Grain elevator operators buy grain from farmers, either for cash or at a contracted price, and then sell futures contracts for the same quantity of grain, usually each day. They profit through the narrowing basis, that is, the difference between the local cash price, and the futures price, that occurs at certain times of the year.
Before economical truck transportation was available, grain elevator operators would sometimes use their purchasing power to control prices. This was especially easy since farmers often had only one elevator that was within a reasonable distance of their farm. This led some governments to take over the administration of grain elevators. An example of this is the Saskatchewan Wheat Pool. For the same reason, many elevators were purchased by cooperatives.
A recent problem with grain elevators is the need to provide separate storage for ordinary and genetically modified grain to reduce the risk of accidental mixing of the two.
An interesting problem the old elevators had was that of silo explosions. Fine powder from the millions of grains passing through the facility would accumulate and mix with the oxygen in the air. A spark could spread from one floating grain to the other creating a chain reaction that would destroy the entire structure. (This dispersed-fuel explosion is the mechanism behind fuel-air bombs.) To prevent this, elevators have very rigorous rules against smoking or any other open flame. Many elevators also have various devices installed to maximize ventilation, safeguards against overheating in belt conveyors, legs, bearing, and explosion-proof electrical devices such as electric motors, switches and lighting.

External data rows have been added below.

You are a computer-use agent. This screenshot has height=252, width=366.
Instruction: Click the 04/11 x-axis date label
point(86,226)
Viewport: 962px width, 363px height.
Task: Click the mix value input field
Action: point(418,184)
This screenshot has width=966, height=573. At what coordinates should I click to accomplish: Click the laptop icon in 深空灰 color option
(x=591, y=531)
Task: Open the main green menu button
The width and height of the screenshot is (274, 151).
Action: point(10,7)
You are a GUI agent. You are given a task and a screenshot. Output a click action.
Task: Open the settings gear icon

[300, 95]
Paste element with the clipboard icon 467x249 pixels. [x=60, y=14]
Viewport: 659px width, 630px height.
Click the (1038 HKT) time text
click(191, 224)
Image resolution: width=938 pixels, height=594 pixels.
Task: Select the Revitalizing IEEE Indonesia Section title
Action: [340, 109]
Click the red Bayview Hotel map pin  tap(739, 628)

Grain elevators in small Canadian communities often had the name of the community painted on two sides of the elevator in large block letters, with the name of the elevator operator emblazoned on the other two sides. This made identification of the community easier for rail operators (and, incidentally, for lost drivers and pilots). The old community name would often remain on an elevator long after the town had either disappeared or been amalgamated into another community; the grain elevator at Ellerslie, Alberta, remained marked with its old community name until it was demolished, which took place more than twenty years after the village had been annexed by the City of Edmonton.

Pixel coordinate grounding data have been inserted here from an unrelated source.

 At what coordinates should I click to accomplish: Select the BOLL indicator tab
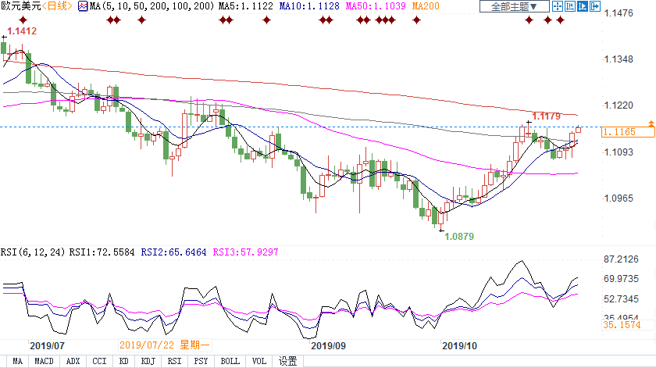point(232,361)
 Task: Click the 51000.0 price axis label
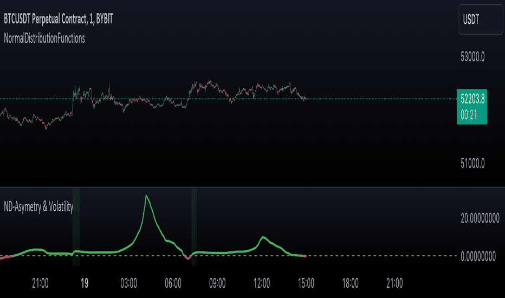[472, 163]
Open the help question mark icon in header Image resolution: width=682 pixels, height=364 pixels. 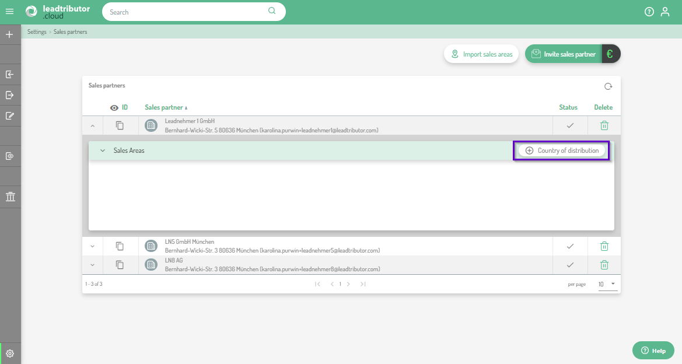649,12
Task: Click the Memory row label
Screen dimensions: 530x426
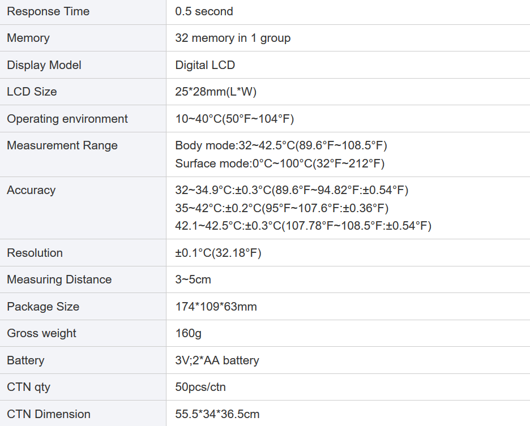Action: (x=28, y=38)
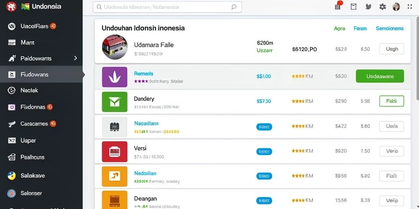The height and width of the screenshot is (209, 419).
Task: Click the red Versi app icon
Action: click(x=115, y=152)
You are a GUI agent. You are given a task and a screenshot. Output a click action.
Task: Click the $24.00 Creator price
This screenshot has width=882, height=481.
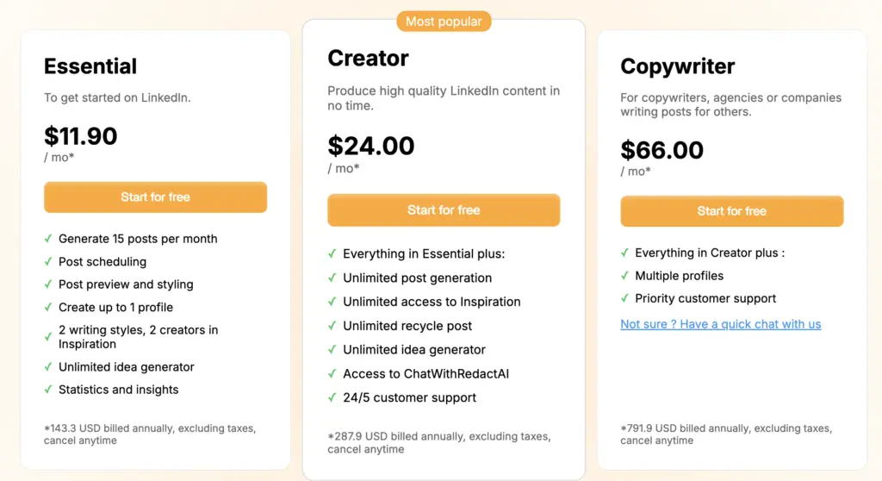370,146
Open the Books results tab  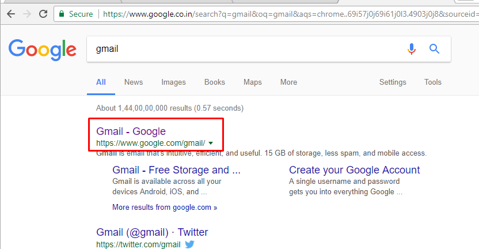click(215, 82)
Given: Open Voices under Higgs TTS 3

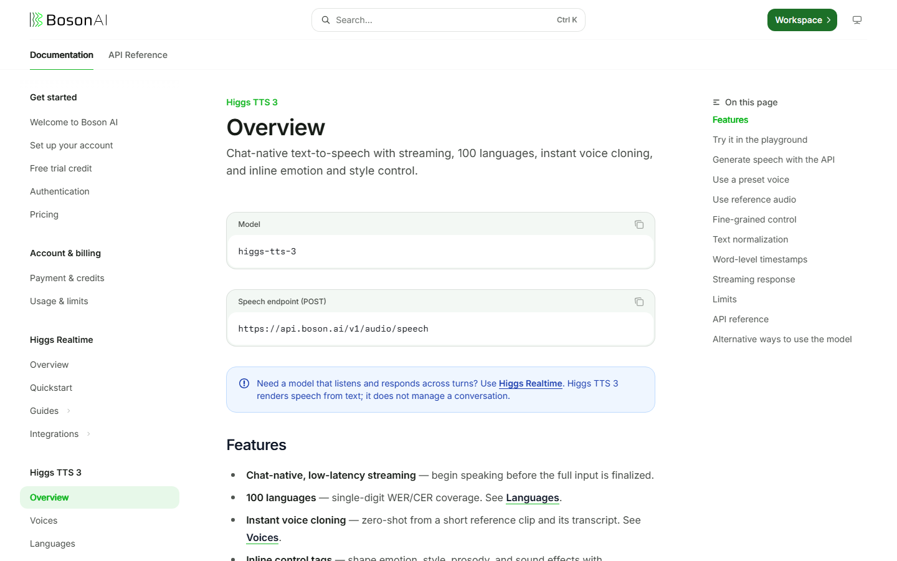Looking at the screenshot, I should pos(44,520).
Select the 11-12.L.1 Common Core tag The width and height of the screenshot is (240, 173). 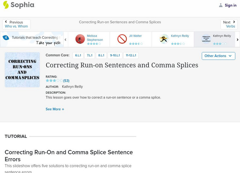(131, 56)
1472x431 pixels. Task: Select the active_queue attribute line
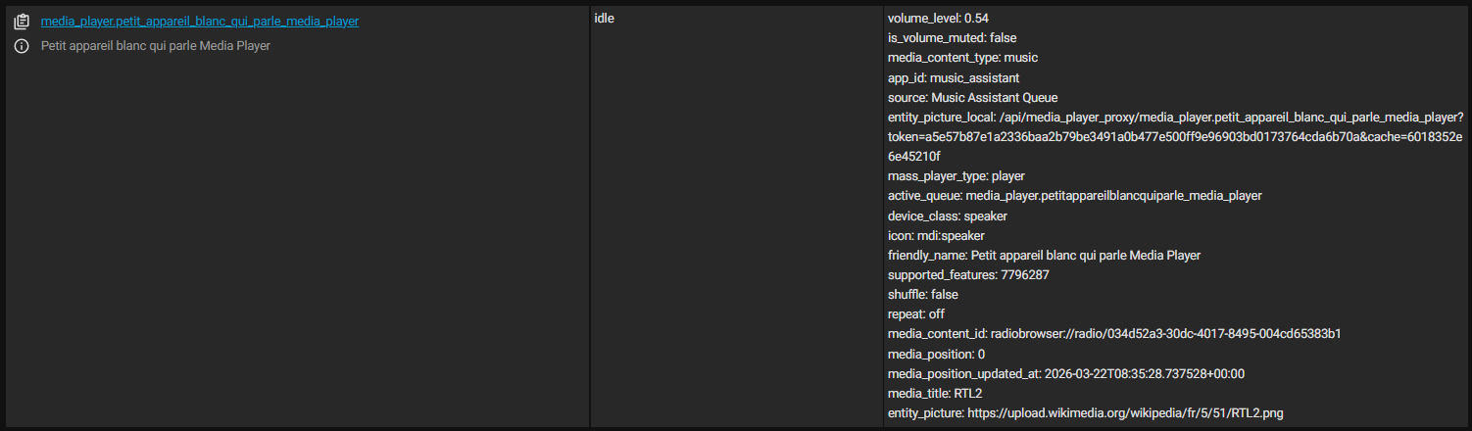pos(1074,196)
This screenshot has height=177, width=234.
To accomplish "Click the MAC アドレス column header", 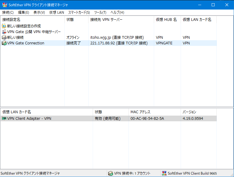I will 140,112.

An elevator row is a row of more than three grain elevators hence "elevator row".
In Canada
In the early days of Canada's Prairie towns, many once boasted dozens of elevator companies all in a row. When there was a good farming spot being settled, many people wanted to make some money by building their own grain elevators, bringing many private grain companies. With so much competition, almost immediately, consolidation began and many small companies were merged or absorbed. In many elevator rows there would be two elevators of the same company. Small towns bragged of their large elevator rows in promotional pamphlets to attract settlers. If a town was lucky enough to have two railways, it was to be known as the next Montreal. With the cost of grain in the 1990s so low many private elevator companies once again had to merge causing many of the "prairie sentinels" to be torn down. Because so many grain elevators have been torn down, Canada only has two surviving elevator rows, one located in Warner, Alberta, and the other in Inglis, Manitoba, making them the last surviving "elevator rows" in Canada.
See also
Canada
United States
During the Battle of Stalingrad, one particularly well-defended Soviet strong point was known simply as "the Grain Elevator" and was strategically important to both sides.
Canada
United States
Alberta's disappearing wooden grain elevators, which once numbered over 5000, are the subject of a 2003 National Film Board of Canada documentary, Death of a Skyline.[1]